**Assignment**
In the data below, one line contains "944x493 pixels." and a later one contains "Select the horizontal line drawing tool". Print both, with every line between them, exactly and alone.

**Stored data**
((
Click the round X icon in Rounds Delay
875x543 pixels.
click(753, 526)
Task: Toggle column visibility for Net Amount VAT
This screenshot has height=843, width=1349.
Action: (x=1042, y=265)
))
((
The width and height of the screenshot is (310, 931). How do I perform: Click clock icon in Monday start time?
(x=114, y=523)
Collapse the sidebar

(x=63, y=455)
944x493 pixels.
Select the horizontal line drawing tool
))
((
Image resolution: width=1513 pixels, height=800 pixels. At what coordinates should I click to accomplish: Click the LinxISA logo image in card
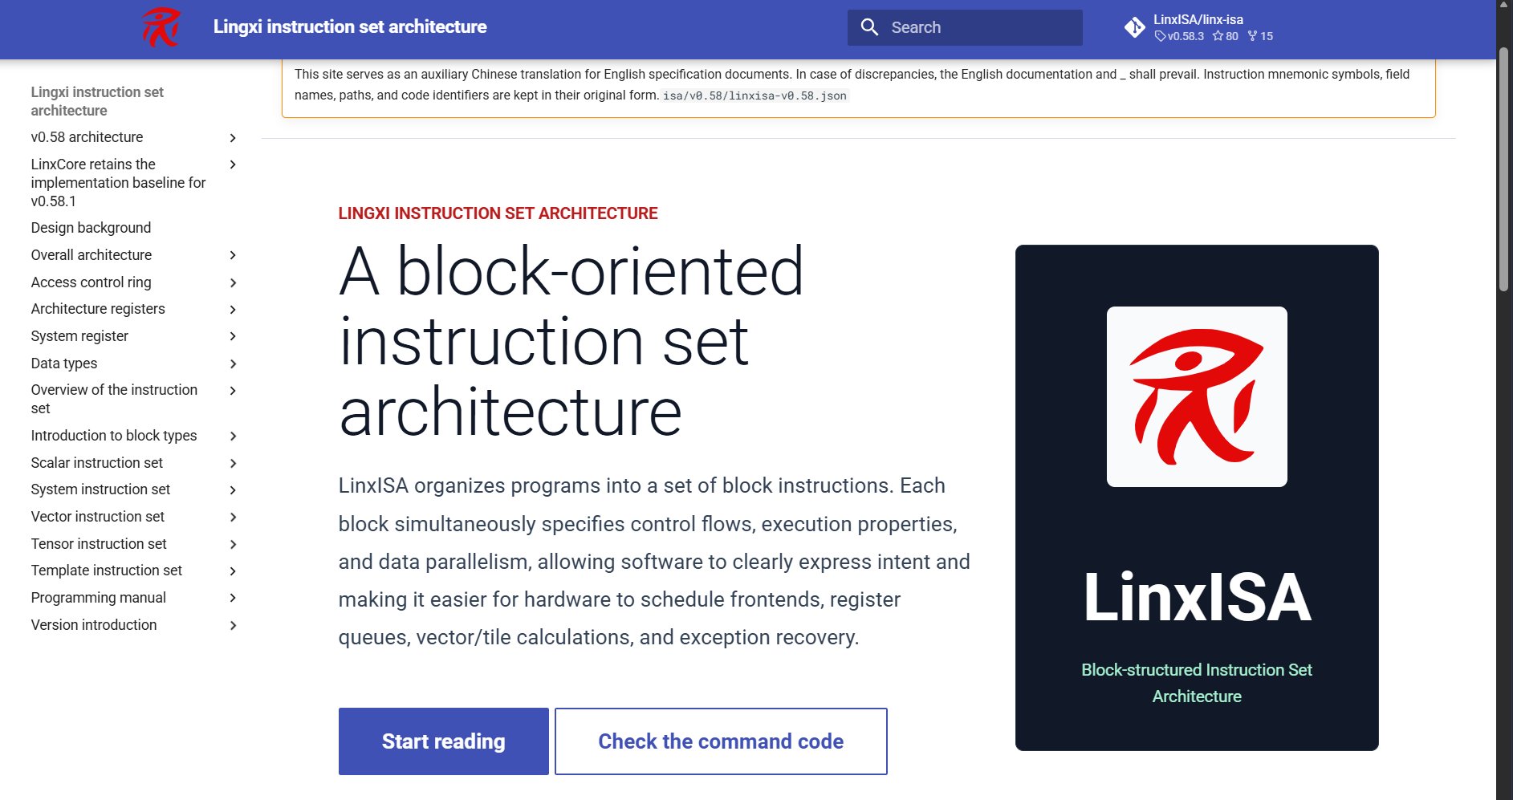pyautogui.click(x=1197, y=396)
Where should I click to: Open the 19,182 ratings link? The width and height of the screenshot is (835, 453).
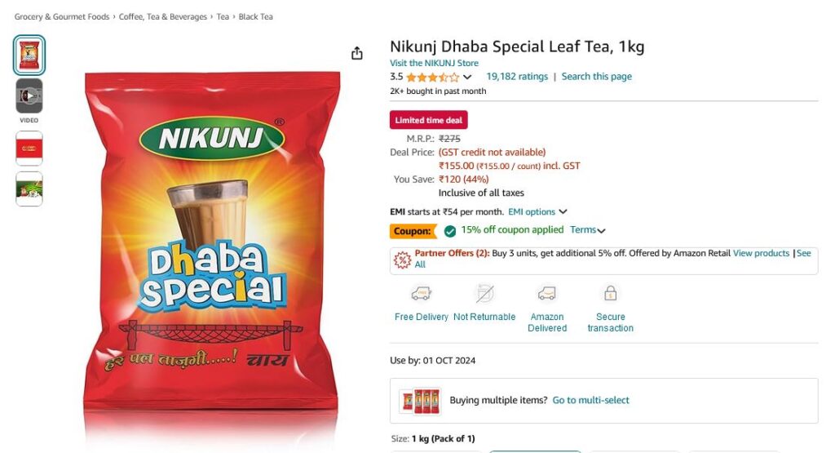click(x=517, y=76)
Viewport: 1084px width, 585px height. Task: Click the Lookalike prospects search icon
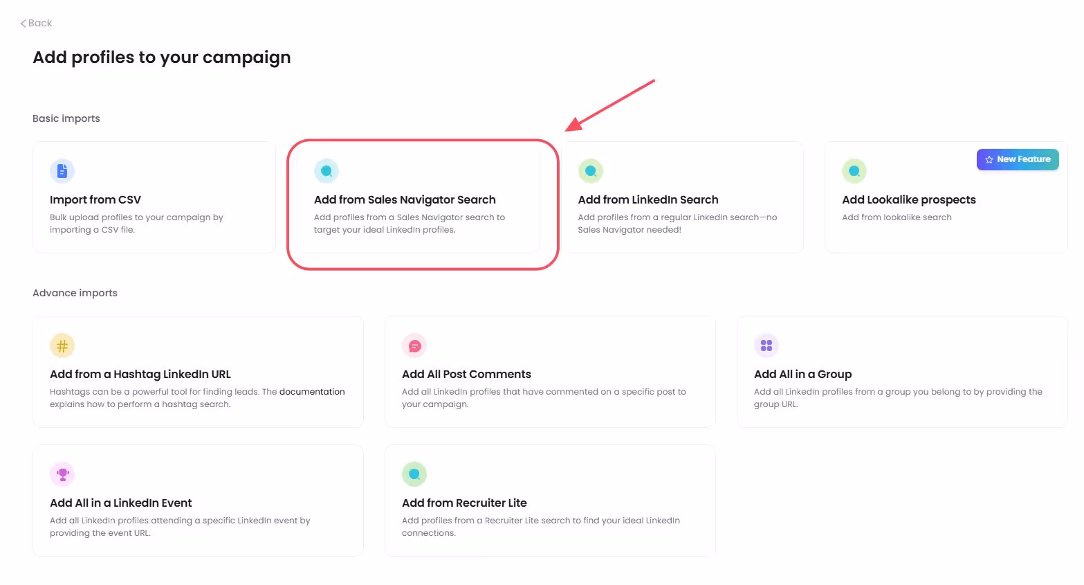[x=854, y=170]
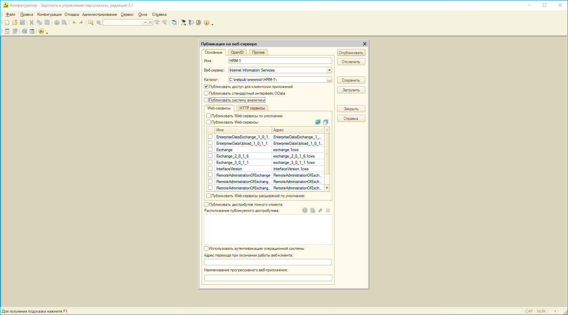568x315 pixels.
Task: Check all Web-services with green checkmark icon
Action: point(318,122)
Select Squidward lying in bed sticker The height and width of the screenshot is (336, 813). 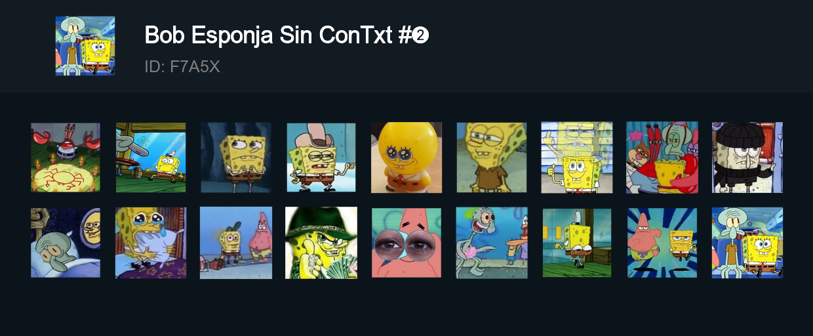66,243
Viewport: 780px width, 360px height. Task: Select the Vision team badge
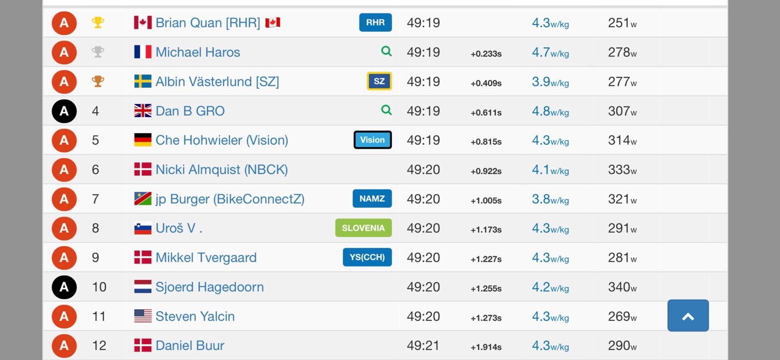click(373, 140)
))
**Solution to the exercise**
944x493 pixels.
Select the horizontal line drawing tool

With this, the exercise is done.